Lentamente, com cuidado, reencontrei cada postura. Deixei a ioga abrir minhas partes mais delicadas. Meu novo peito — tão novo, tão entorpecido. Senti-me reabrir.

A vontade de me odiar era alta. Eu estava exausto. A fita arrancou pedaços da minha pele. Tubos saíam do meu torso e o sangue escorria através deles em bulbos. Descobri como me ajoelhar ao lado do vaso sanitário e espremer suavemente o junco vermelho. Eu descobri como andar sem empurrar os tubos e drenos, que eu podia sentir, em termos de pressão, eram conectado para mim. Eu descobri como preencher as longas horas apesar da minha cabeça muito entediada.

Aos poucos, fiquei mais forte. Eu poderia segurar uma caneca. Eu poderia tomar um banho. Eu poderia descer o quarteirão e voltar. Eventualmente, eu poderia tomar um banho. Eu poderia passear com meu cachorro. E então eu finalmente cheguei às seis semanas, o que significa que eu poderia tentar ioga novamente.

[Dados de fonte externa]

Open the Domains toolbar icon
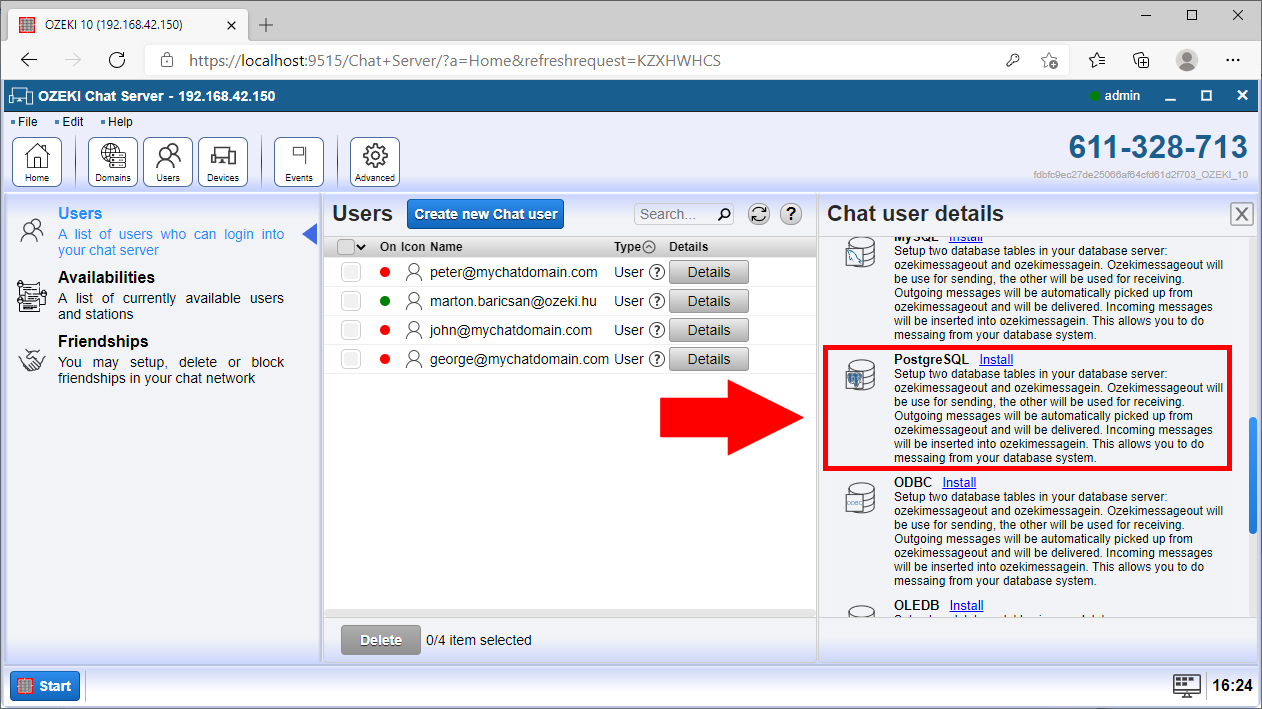 (x=113, y=162)
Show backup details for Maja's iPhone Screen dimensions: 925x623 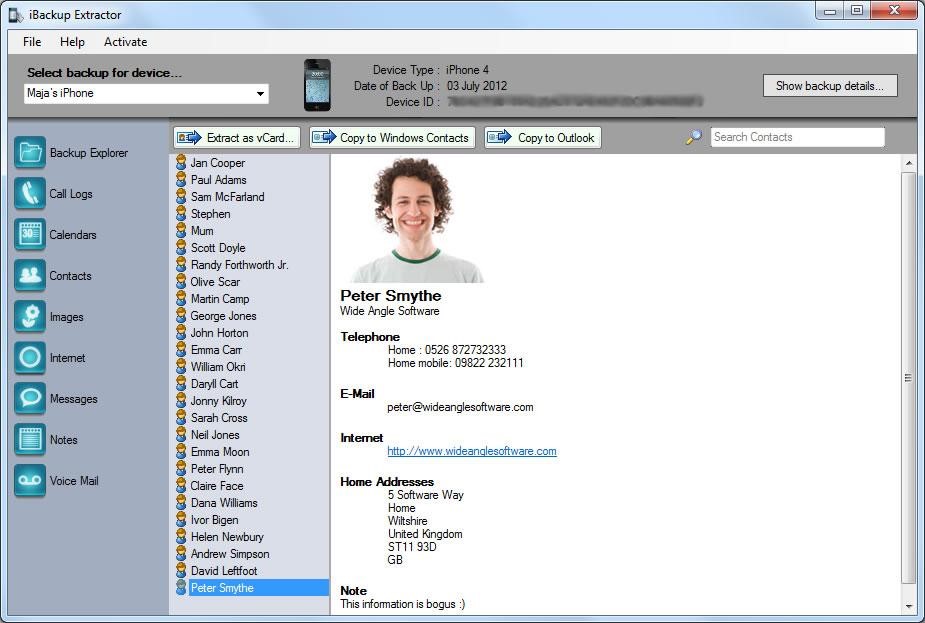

O que a princípio parecia aterrorizante. Eu mal conseguia levantar ou estender meus braços, muito menos fazer uma flexão. Lentamente, com cuidado, reencontrei cada postura. Deixei a ioga abrir minhas partes mais delicadas. Meu novo peito — tão novo, tão entorpecido. Senti-me reabrir. Senti minha auto-imagem começar a mudar novamente de uma sensação de estar preso e impotente para uma sensação de ser poderoso.

ainda estou me recuperando. Faz cerca de nove semanas. As pessoas me disseram que se passaram seis meses, ou até dois anos, antes de se sentirem inteiras novamente. Ainda sinto desconforto ocasional, dor ocasional. Sinto-me desgastado pela aparente infinitude de toda essa experiência. Ainda me assusto sempre que vejo meu peito.

Todas as manhãs, tento me dar um presente, mesmo que apenas por quinze minutos. Eu respiro. Eu dobro, eu estico. Eu faço algo que nunca imaginei fazer, era uma vez: eu amo meu corpo, completamente. Ou eu tento, pelo menos. Algo que a ioga me ajudou a entender, assim como me assumir também me ajudou a entender, é que muita coisa está acontecendo. E embora o ódio a si mesmo possa ser sedutor – e ainda é sedutor para mim – há algo muito mais maravilhoso em experimentar o amor próprio.